Apps such as Wickr, Signal, Telegram, Confide and Snapchat offer security and anonymity, with features including passcodes to open messages and automatic deletion of all copies of a message after as little as a few seconds.
There is nothing inherently unlawful about instructing employees to use disappearing messaging apps, said Timothy Heaphy, a lawyer at Hunton & Williams and a former U.S. Attorney in Virginia.
However, companies have an obligation to preserve records that may be reasonably seen as relevant to litigation or that fall under data retention rules set by industry regulators. In Uber’s situation, chat logs that could help get to the bottom of the trade secrets case are now inaccessible. Uber also faces a criminal investigation over the alleged theft.


(Related). Because the tools are out there and are very easy to use?
Uber’s new chief legal officer tells staff: If you are surveilling people for competitive intelligence, stop it now
Uber’s top brass addressed newly revealed allegations a former employee made about the company’s past security and surveillance practices in a series of emails to the staff.
The ride-hail company’s chief legal officer Tony West, just days into his job, sent an email to the firm’s security team telling them to stop any competitive intelligence projects that included surveilling individuals.
… “We don’t need to be following folks around in order to gain some competitive advantage.”




Yep. it’s all politics.
Twitter changes reason for not removing anti-Muslim videos retweeted by Trump
Twitter clarified Friday why it didn’t delete anti-Muslim videos that President Trump retweeted earlier in the week, saying that the videos did not violate its policies.
The company had previously said the videos were kept up because they were “newsworthy for public interest,” but retracted this on Friday.
To clarify: these videos are not being kept up because they are newsworthy or for public interest,” the company wrote. Rather, these videos are permitted on Twitter based on our current media policy.”
In response to one question, Dorsey rejected the idea that Twitter’s decision was motivated by a desire to keep Trump on Twitter.
… British Prime Minister Theresa May called Trump’s decision to retweet the videos “wrong,” saying that he was contributing to “hateful narratives.”

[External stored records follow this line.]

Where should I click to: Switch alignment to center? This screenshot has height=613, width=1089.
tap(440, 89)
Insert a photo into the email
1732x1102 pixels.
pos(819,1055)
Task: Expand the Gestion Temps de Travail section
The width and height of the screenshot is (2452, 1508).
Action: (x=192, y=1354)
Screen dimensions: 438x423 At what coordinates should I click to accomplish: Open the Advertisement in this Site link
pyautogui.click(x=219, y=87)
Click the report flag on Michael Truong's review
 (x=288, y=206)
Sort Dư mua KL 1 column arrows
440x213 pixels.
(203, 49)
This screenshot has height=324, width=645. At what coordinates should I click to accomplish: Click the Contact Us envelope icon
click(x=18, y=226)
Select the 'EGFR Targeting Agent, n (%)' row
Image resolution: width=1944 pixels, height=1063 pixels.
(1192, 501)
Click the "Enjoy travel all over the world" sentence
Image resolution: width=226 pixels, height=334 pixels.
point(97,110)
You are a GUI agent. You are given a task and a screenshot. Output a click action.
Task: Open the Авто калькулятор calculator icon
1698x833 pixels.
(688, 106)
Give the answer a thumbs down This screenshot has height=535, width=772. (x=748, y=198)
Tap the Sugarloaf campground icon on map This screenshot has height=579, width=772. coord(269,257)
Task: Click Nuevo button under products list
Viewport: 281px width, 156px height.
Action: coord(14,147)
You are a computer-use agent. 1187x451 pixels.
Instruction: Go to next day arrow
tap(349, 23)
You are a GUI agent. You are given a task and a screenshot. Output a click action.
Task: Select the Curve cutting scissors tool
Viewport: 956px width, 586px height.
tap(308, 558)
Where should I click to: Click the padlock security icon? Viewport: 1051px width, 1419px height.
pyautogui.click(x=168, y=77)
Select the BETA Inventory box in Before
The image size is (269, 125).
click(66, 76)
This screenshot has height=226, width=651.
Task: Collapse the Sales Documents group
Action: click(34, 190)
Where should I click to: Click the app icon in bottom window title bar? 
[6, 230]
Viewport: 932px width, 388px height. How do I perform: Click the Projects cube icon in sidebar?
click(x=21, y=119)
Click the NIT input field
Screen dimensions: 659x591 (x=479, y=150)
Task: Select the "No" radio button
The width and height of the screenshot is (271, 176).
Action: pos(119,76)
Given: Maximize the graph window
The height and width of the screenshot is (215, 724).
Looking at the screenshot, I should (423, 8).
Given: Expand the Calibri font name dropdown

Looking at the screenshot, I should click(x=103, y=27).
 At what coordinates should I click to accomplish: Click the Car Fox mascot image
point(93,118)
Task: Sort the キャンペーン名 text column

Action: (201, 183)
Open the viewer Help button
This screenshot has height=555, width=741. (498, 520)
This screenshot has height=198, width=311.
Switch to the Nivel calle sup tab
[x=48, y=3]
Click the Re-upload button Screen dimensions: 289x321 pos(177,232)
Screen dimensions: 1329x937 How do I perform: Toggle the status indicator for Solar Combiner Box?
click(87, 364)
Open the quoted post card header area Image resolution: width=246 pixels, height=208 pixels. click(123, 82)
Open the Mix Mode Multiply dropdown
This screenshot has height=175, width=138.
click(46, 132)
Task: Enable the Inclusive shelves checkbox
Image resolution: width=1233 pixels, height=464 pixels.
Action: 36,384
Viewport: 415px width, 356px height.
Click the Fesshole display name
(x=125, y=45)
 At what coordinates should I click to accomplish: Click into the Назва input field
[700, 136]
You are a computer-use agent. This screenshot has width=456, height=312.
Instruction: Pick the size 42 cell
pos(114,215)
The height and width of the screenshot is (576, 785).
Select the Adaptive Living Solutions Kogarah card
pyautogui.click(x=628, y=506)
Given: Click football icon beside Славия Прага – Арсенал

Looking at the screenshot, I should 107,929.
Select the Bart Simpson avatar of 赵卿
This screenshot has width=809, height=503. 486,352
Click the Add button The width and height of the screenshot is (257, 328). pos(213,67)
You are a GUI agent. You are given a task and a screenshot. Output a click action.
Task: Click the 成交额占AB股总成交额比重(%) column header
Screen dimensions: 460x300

Not sure I like this idea, Bill Gates or not. Could be fun to ask my students.
How a “Robot Tax” Could Reduce Income Inequality
Earlier this year, Microsoft founder Bill Gates threw his support behind a controversial policy: a robot tax. As workers in many sectors are replaced by machines, the government is losing huge amounts [Really? Huge amounts? Bob] of income tax revenue. Taxing the companies that employ robots, Gates reasoned, could help slow the pace of automation, and the revenue could be used to retrain employees.
Sergio Rebelo, a finance professor at the Kellogg School, had serious doubts when he heard Gates’s argument. For decades, economists have known that taxing so-called “intermediate goods”—goods that are used to make other goods, like the bricks used to build a house, or the robots used to manufacture cars—can make it harder for suppliers to create and sell their products.
“When you do that, you reduce the level of production in the economy,” Rebelo says.
Nonetheless, Rebelo thought the robot tax made for a compelling research topic.
… In fact, the study suggests, if robots continue displacing people without any policy intervention, those displaced might suffer large decreases in income, creating a potentially large rise in income inequality. At the same time, automation produces a large increase in total income.




An interesting question.
Social Apps Are Now a Commodity
… Facebook and Instagram, Snapchat and GroupMe and Messenger and WhatsApp and all the rest—all are more or less the same. They are commodities for software communication, and choosing between them is more like choosing between brands of shampoo or mayonnaise than it is like choosing a set of features or even a lifestyle.